Achei isso uma enorme demonstração de ética da parte dela.” O procurador eleitoral Pedro Barbosa Neto lembrou que a questão do ficha limpa, embora seja uma discussão nova na sociedade já está prevista na legislação. “É possível que tenha confrontos no STF e isso faz parte.

O que os senhores estão fazendo, na verdade, é corrigir uma mora do Judiciário.

No artigo 14 inciso nono da Constituição já se fala em vida pregressa do candidato.

Este é um preceito constitucional desde 1994.” Barbosa Neto esclareceu, ainda, a preocupação de Abramo, da presunção de inocência, frequentemente usada pelos adversários do ficha limpa para tentar desqualificá-lo. “No Brasil, de vez em quando há a banalização de direitos fundamentais.

A presunção de inocência está ligada ao direito penal e nós estamos falando de legislação eleitoral.

A questão é relacionada à precaução do cidadão”, disse.

Para Maurício Broinizi, do Movimento Nossa São Paulo, o projeto oferece um marco político fundamental à política brasileira. “O ficha limpa constitui um questionamento profundo dessa política que se instalou no Brasil a ponto de precisarmos que o candidato ao poder político demonstre que não tem currículo que o desabone”, defendeu.
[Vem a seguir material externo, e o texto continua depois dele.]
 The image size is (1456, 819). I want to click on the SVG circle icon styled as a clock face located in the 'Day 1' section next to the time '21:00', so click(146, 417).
No País, a atividade política é identificada pela juventude como tendo relação direta com a corrupção, o que é muito complicado.” Rosângela Giembinsky, do Voto Consciente, disse que os parlamentares precisam lembrar-se bem de suas responsabilidades ao votar a lei. “Nossos parlamentares estão perdendo a oportunidade de escrever a história desse País.

Eles estão defendendo a classe corrupta, que não está no Congresso, que são os vereadores e prefeitos que os elegeram.

A sociedade está madura para esse momento e o está pedindo.

Nossos congressistas estão perdendo a possibilidade de passar para a história desse País.” Gilberto Palma, do Instituto Ágora em defesa do Eleitor e da Democracia, afirmou que espera a aprovação o mais rápido possível do projeto. “O tema da ficha limpa se constitui um marco que tem todas as características do antes e do depois da política brasileira, em termos de sua evolução e da democracia no Brasil.” Se o projeto não passar e, portanto, não valer para as eleições de outubro, Santos, do MCCE, afirmou que as entidades farão listas de candidatos que têm problemas com a Justiça para evitar que os eleitores votem neles. “A própria Abracci já se manifestou nesse sentido”, revelou.